“The only way to keep your health is to eat what you don’t want, drink what you don’t like, and do what you’d rather not.”—Mark Twain.
Most of us know that days and months of the year are designated to commemorate certain people, things, or events. February, for instance, is Black History Month. This month, March, is Women’s History Month.
As with other months, March also has many other lessor known designations, everything from National Caffeine Awareness Month (I for one will be celebrating that one) to National Umbrella Month (apparently there is a month for everything).
One of the other designations for March is National Nutrition Month. We all know good nutrition is important, and we usually notice a difference in our lives and overall well-being if we’re eating well. We also know it isn’t always easy. This is particularly true for seniors.
For a variety of reasons, seniors are often vulnerable to nutritional deficiencies. They might have financial limitations that make it hard for them to get the food they need. Sometimes lack of transportation or physical limitations keeps them from getting to the store. Loneliness can be a contributing factor to poor nutrition as well. An elderly person may not cook as much or eat as well as she did when there was a spouse or children around. The physical changes and ailments that come with getting older only exacerbate the problem. With age, for example, the body becomes less efficient at absorbing some key nutrients.
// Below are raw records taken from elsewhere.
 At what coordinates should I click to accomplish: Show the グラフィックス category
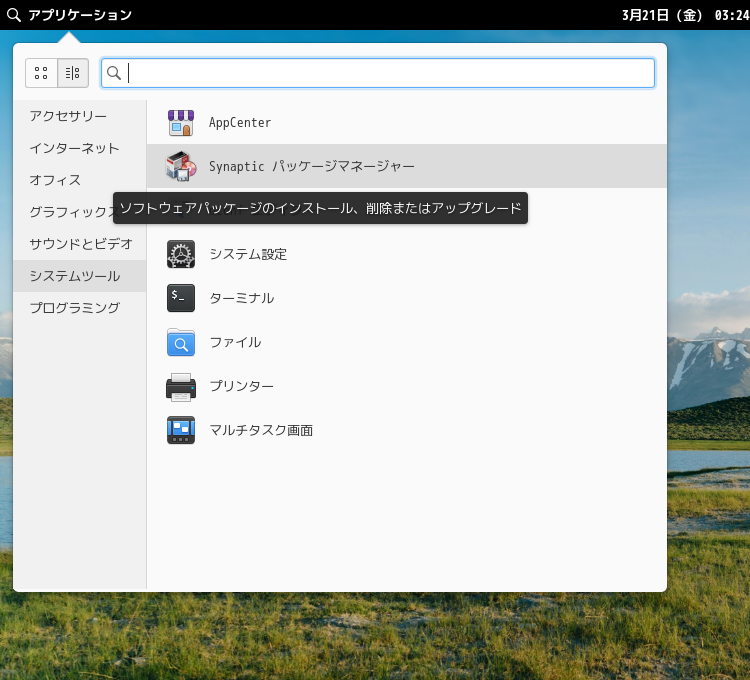click(68, 212)
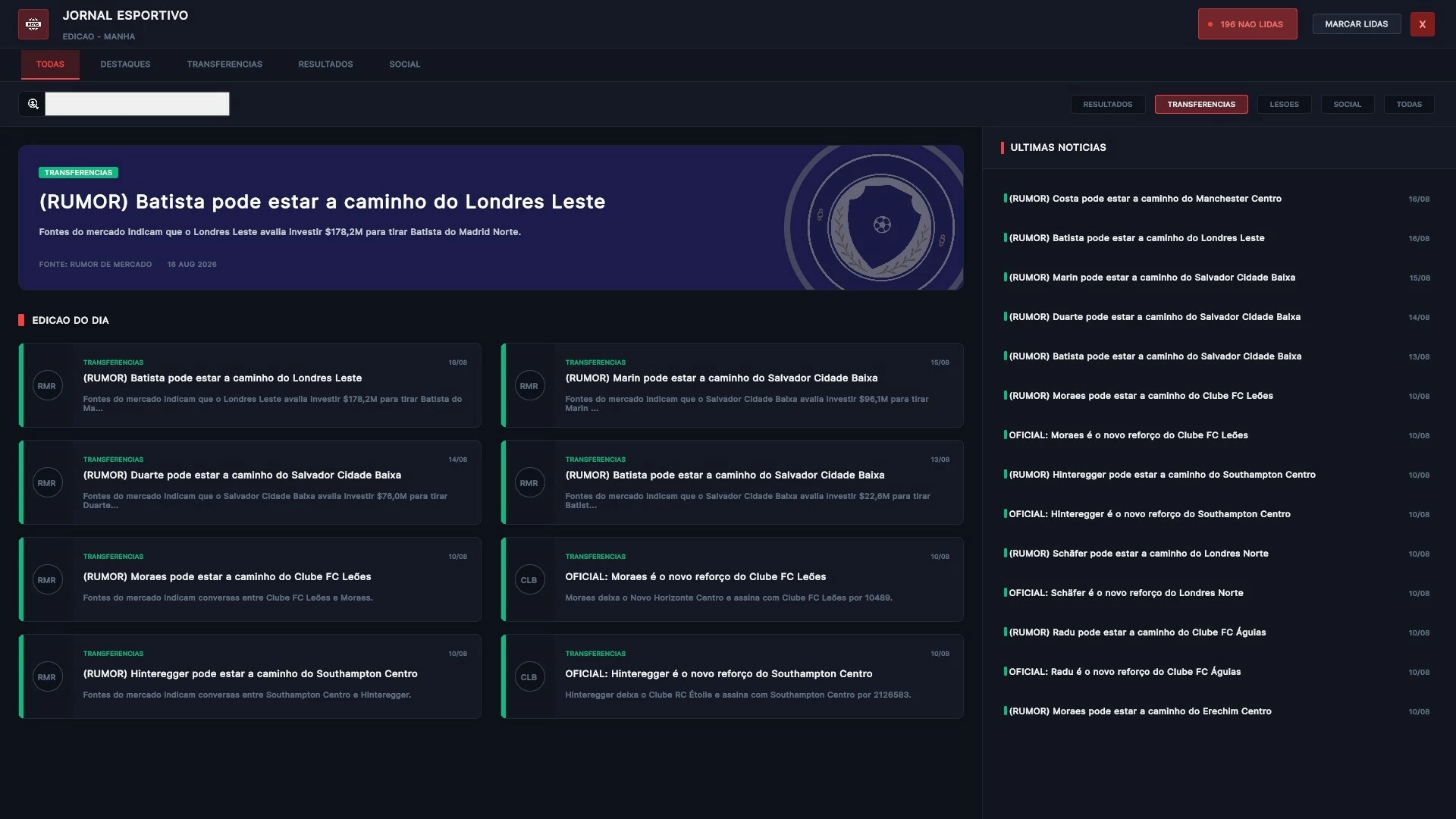Click the news search input field
This screenshot has height=819, width=1456.
click(x=137, y=104)
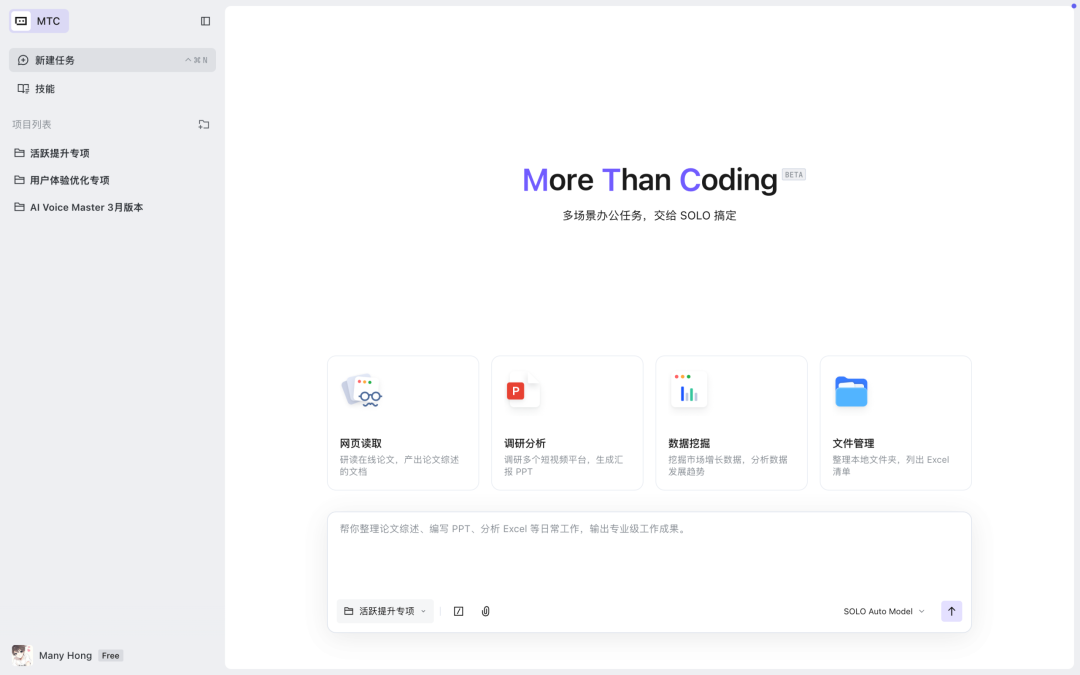Click the BETA badge next to the title
Image resolution: width=1080 pixels, height=675 pixels.
(x=793, y=174)
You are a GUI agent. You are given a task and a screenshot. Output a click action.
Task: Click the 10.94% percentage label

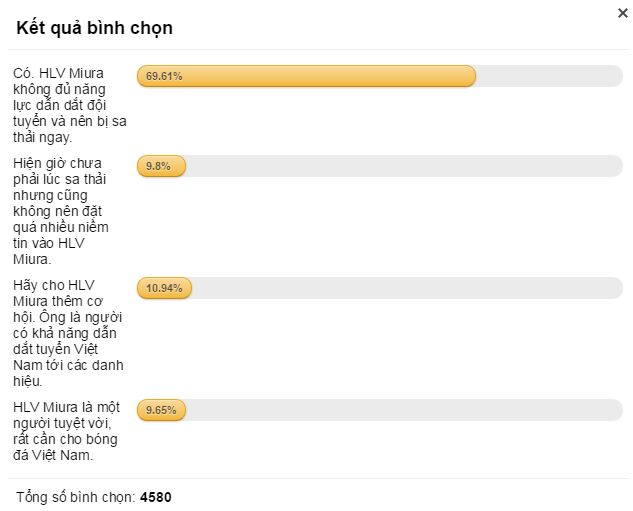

If you are a senior who is worried about your diet, or you are having a hard time overcoming obstacles to eating well, please reach out to someone in your life, be it a friend, family member, or health care professional. Conversely, if you have an older loved in your life that you are worried about, try making it a priority to make sure they are eating as well as possible. Talk to them about. Check their cupboards and refrigerator if possible and appropriate.
There are countless resources and recommendations for nutrition and diet out there. (Your doctor is always a good place to start). Beyond that, some people have benefitted from the USDA’s ten healthy eating tips for people age 65+, which are summarized below.
1. Drink plenty of fluids in order to stay hydrated.
2. Make eating a social event.
3. Plan healthy meals.
4. Know how much to eat so you can control your portion size.
5. Vary your vegetables, by eating a variety of different colored vegetables.
6. Eat for your teeth and gums, in order to give them the nutrients they need.
7. Use herbs and spices to add a little flavor to your meals.
8. Keep food safe.
9. Read the Nutrition Facts label.
10. Ask your doctor about vitamins or supplements.
I have personally witnessed the power of an improved diet for an elderly loved one and have also heard from home health providers who attest to the same. Even the Alzheimer’s Association’s website notes that “for a person with Alzheimer’s or dementia, poor nutrition may increase behavioral symptoms.”
Besides whatever else you might want to celebrate and remember this month (from women’s history to umbrellas) make sure you are getting the nutrition you need and help the seniors in your life do the same.